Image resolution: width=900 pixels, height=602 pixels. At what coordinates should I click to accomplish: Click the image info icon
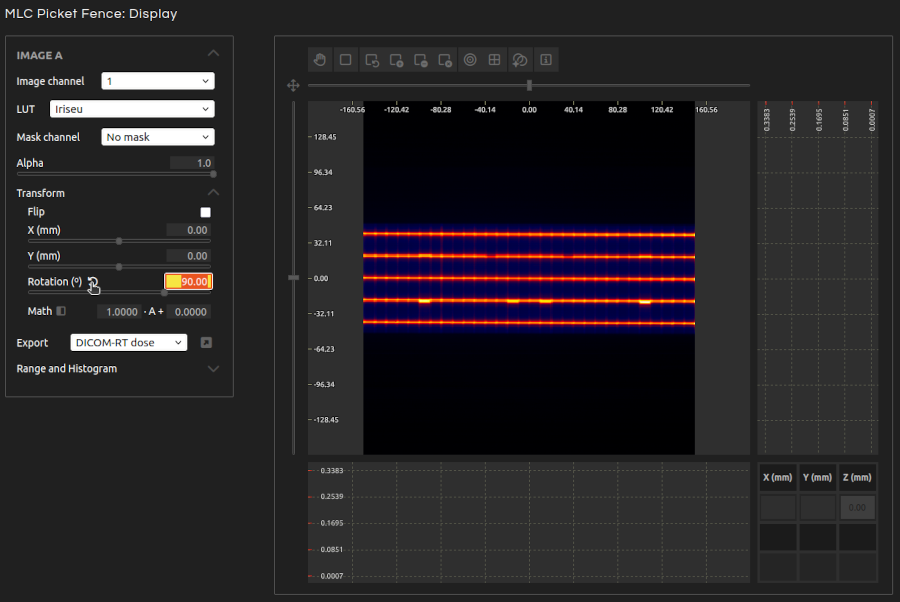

--

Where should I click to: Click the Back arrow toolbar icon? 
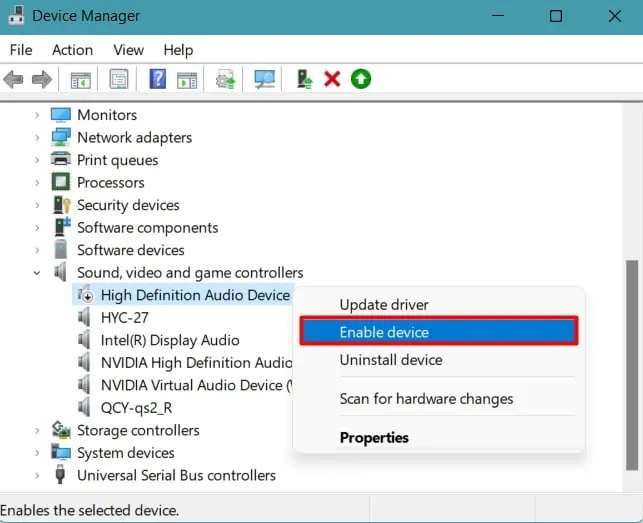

* * *

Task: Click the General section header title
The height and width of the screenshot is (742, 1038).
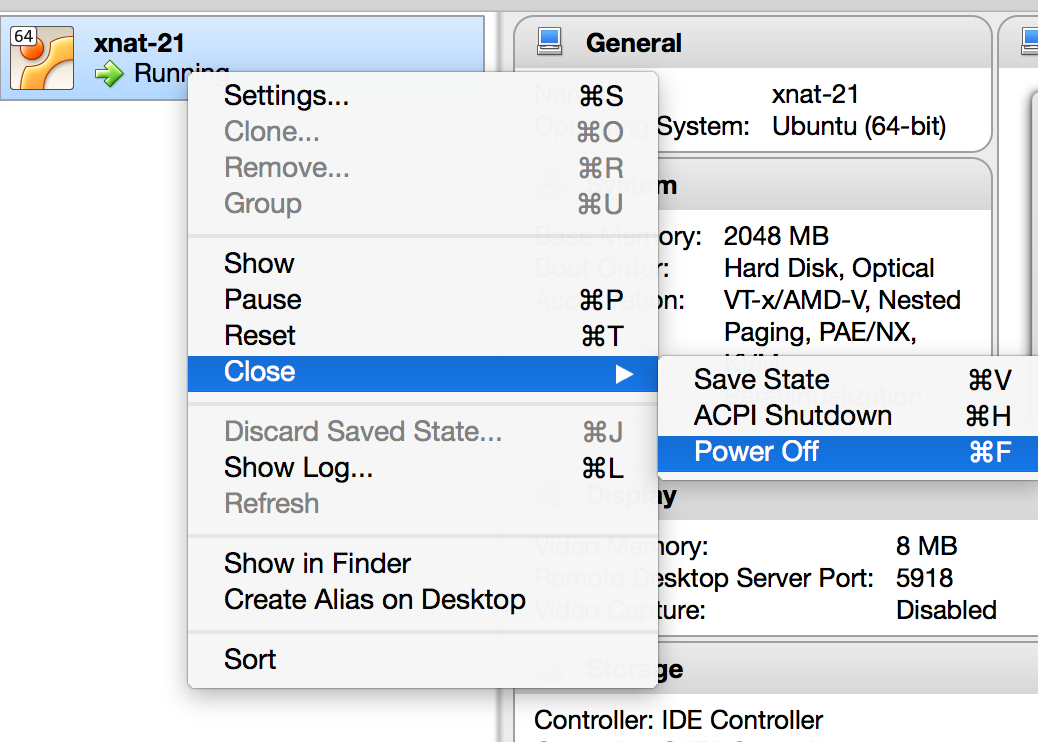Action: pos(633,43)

→ Description of the task:
Nothing but a number is needed: the count of lines above that contain "should".

→ Response to this task:
2